Creapure® n’est pas une forme chimique différente de la créatine monohydrate, c’est un label de pureté. Il garantit un procédé de fabrication qui limite les sous-produits de synthèse. C’est aussi la créatine que les laboratoires choisissent comme référence dans leurs essais comparatifs.
Sommaire
À retenir
-
Ce que c’est : un label de pureté, pas une molécule différente.
-
Origine : produite par AlzChem à Trostberg, en Bavière.
-
Ce qu’il évite : dicyandiamide et dihydrotriazine, sous-produits de synthèse.
-
Preuve d’usage : forme retenue comme référence dans les essais publiés.
Qu’est-ce que le label Creapure® exactement ?
C’est une créatine monohydrate produite selon un cahier des charges strict, dans une usine identifiée. La molécule livrée est rigoureusement la même que celle d’une créatine générique.
Cette précision compte, parce que le marketing entretient souvent la confusion. Creapure® ne se compare pas à la créatine HCL ou à la créatine tamponnée, qui sont des formes chimiques distinctes. Il se compare à une autre créatine monohydrate, produite ailleurs et selon un procédé inconnu de l’acheteur.
La différence se joue donc en amont, sur la fabrication. Le site de production se trouve à Trostberg, en Bavière, et appartient au fabricant AlzChem. Une créatine Creapure affiche donc son usine, son pays et son procédé, là où une créatine générique se contente de la mention « créatine monohydrate » sur l’étiquette, sans autre information sur son origine.
C’est exactement ce que permet de vérifier une étiquette complète. Chez Yam Nutrition, marque française qui affiche l’intégralité de ses dosages sans mélange propriétaire, le choix de la matière première est indiqué au même titre que les quantités. Un consommateur peut ainsi savoir ce qu’il achète, ce qui reste impossible face à une formule qui masque à la fois son origine et ses proportions.
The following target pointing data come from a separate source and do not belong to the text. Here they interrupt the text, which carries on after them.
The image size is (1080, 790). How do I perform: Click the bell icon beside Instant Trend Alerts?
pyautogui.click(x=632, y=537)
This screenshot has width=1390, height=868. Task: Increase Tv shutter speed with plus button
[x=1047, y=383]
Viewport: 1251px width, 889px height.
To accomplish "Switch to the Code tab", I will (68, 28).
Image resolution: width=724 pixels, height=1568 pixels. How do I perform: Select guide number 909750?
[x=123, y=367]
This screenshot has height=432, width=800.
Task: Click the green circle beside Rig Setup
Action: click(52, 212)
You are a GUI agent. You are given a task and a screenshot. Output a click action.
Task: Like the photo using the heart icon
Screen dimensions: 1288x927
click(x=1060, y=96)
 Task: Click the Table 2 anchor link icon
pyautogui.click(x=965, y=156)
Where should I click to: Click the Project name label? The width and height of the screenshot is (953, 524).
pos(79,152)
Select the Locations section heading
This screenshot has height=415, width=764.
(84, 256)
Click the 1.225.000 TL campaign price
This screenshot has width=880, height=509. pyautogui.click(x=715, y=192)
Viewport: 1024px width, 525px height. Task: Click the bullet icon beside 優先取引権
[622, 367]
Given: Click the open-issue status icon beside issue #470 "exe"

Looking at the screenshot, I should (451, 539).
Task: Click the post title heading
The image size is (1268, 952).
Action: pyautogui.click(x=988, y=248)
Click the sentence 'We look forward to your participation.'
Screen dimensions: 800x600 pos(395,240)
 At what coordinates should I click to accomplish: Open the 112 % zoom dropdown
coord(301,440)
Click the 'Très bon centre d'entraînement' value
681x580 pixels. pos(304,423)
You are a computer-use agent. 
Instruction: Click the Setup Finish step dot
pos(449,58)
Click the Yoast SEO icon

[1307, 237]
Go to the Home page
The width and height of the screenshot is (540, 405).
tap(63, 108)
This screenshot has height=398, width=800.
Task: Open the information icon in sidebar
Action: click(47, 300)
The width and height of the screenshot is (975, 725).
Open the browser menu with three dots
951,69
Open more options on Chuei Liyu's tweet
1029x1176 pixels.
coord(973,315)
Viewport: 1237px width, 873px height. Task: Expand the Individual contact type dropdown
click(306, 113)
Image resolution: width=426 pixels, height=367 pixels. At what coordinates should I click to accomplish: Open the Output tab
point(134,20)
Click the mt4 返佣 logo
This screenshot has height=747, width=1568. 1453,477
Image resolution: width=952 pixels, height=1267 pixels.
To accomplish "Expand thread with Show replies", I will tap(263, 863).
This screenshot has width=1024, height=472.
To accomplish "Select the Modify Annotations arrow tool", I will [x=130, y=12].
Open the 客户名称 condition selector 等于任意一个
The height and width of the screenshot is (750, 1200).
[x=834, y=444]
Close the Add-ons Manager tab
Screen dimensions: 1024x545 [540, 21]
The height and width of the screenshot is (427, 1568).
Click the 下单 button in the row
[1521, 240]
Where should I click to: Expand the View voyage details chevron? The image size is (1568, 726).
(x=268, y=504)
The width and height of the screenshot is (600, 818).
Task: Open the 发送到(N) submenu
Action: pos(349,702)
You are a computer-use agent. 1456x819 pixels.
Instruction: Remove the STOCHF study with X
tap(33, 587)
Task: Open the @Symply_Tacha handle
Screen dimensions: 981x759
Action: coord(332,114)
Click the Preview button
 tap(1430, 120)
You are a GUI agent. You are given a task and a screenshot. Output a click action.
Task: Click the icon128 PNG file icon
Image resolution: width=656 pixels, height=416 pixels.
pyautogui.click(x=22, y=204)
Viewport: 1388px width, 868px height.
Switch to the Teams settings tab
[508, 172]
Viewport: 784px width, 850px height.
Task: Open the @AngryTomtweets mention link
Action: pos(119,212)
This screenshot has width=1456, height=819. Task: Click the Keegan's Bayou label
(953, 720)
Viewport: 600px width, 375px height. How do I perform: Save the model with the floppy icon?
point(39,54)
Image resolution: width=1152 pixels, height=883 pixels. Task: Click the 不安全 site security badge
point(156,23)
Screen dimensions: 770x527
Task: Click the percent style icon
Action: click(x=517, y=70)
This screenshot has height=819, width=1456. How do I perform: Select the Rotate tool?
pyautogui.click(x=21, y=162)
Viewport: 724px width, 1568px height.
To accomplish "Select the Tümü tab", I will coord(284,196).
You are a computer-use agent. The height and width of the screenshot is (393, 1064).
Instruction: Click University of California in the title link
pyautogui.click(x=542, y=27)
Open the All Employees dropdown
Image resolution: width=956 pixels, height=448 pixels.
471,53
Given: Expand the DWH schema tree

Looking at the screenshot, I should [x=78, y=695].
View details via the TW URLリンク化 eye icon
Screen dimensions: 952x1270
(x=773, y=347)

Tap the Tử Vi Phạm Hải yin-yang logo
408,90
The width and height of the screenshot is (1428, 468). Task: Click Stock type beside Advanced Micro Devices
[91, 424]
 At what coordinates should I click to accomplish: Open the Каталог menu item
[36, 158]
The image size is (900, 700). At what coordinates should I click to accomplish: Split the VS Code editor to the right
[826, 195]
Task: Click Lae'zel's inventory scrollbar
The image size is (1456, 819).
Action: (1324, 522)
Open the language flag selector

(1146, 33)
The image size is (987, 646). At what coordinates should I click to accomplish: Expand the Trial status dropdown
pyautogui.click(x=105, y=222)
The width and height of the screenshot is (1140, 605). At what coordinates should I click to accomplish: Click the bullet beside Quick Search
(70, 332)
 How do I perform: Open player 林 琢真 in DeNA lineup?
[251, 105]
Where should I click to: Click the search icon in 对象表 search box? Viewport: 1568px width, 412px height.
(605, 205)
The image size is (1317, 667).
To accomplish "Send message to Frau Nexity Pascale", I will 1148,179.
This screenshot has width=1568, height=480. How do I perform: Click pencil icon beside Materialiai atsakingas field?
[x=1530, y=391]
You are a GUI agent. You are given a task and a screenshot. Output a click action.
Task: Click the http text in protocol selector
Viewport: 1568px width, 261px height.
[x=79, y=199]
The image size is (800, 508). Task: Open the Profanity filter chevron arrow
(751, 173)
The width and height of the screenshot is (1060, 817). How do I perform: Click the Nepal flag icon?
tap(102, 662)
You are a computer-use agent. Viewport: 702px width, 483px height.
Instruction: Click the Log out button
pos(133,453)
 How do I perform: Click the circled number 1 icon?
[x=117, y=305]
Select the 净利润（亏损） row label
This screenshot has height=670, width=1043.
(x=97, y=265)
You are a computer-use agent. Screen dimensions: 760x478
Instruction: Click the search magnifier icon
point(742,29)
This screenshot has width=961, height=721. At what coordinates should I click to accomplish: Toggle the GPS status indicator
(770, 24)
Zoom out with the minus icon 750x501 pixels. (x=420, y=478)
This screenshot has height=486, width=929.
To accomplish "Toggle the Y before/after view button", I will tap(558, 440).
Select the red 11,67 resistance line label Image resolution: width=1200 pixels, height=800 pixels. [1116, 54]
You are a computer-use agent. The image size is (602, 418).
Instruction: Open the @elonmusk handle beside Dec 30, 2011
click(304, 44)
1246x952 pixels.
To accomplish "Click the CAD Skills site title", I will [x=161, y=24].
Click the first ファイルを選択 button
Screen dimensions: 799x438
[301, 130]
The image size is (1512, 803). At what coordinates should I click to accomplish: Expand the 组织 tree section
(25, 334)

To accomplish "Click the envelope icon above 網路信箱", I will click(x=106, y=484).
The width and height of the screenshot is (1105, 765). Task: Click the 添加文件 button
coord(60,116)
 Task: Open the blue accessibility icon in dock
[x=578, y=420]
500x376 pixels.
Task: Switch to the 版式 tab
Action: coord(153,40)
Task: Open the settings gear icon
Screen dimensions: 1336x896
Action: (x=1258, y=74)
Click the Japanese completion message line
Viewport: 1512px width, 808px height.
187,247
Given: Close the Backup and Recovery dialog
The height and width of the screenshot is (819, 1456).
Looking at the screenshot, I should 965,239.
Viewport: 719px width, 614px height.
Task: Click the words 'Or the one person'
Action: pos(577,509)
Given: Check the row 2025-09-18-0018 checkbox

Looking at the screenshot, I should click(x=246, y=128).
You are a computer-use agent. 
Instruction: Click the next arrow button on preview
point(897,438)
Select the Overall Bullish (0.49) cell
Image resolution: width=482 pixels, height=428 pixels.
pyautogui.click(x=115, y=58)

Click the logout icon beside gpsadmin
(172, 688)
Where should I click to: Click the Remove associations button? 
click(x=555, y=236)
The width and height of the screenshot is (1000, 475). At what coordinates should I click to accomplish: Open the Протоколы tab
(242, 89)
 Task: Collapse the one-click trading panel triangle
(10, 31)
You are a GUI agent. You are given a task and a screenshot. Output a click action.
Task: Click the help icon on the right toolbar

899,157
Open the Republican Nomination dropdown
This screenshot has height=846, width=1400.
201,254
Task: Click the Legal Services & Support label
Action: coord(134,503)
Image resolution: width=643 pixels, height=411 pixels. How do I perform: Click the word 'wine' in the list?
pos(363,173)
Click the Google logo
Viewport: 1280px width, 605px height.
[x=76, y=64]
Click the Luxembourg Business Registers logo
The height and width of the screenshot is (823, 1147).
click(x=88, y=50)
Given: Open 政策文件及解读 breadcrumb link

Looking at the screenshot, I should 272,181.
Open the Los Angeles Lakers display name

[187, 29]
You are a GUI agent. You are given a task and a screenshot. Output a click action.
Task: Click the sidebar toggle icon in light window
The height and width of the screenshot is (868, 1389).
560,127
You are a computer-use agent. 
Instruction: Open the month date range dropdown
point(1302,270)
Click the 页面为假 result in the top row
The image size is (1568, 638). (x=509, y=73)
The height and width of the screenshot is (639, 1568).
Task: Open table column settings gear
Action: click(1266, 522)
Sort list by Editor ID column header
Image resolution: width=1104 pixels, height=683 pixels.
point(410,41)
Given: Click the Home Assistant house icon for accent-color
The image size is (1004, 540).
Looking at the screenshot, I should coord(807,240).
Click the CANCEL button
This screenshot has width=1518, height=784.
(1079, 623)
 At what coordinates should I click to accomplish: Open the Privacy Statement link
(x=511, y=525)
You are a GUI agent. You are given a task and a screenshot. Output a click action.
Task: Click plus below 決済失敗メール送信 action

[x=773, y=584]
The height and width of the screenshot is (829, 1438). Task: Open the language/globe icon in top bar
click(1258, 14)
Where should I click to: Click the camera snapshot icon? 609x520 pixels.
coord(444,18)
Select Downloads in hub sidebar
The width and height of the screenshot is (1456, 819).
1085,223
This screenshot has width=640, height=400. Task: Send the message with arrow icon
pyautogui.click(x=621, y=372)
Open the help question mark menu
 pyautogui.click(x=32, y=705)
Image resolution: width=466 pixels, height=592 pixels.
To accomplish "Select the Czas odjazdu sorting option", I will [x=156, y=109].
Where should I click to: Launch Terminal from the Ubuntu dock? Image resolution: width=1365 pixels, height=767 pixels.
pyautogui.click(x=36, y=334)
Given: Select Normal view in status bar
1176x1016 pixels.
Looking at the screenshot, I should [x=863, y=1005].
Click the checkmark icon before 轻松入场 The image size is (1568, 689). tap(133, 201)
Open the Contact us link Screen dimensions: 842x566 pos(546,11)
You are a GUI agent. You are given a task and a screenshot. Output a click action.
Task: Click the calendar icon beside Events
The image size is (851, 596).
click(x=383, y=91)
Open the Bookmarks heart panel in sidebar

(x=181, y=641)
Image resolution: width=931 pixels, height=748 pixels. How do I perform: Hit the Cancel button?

Quels sous-produits ce procédé permet-il d’éviter ?
Principalement deux : la dicyandiamide et la dihydrotriazine. Ce sont des résidus de la synthèse industrielle de la créatine, dont les teneurs varient fortement d’un fabricant à l’autre.
Un procédé contrôlé les maintient à l’état de traces. Un procédé approximatif en laisse davantage. Sur une prise ponctuelle, la question serait secondaire. Elle ne l’est plus dès qu’on regarde la durée d’exposition réelle.
Faites le calcul, il est parlant :
-
Un pot de 500 g couvre 100 jours à raison de 5 g par jour, ou 166 jours à 3 g.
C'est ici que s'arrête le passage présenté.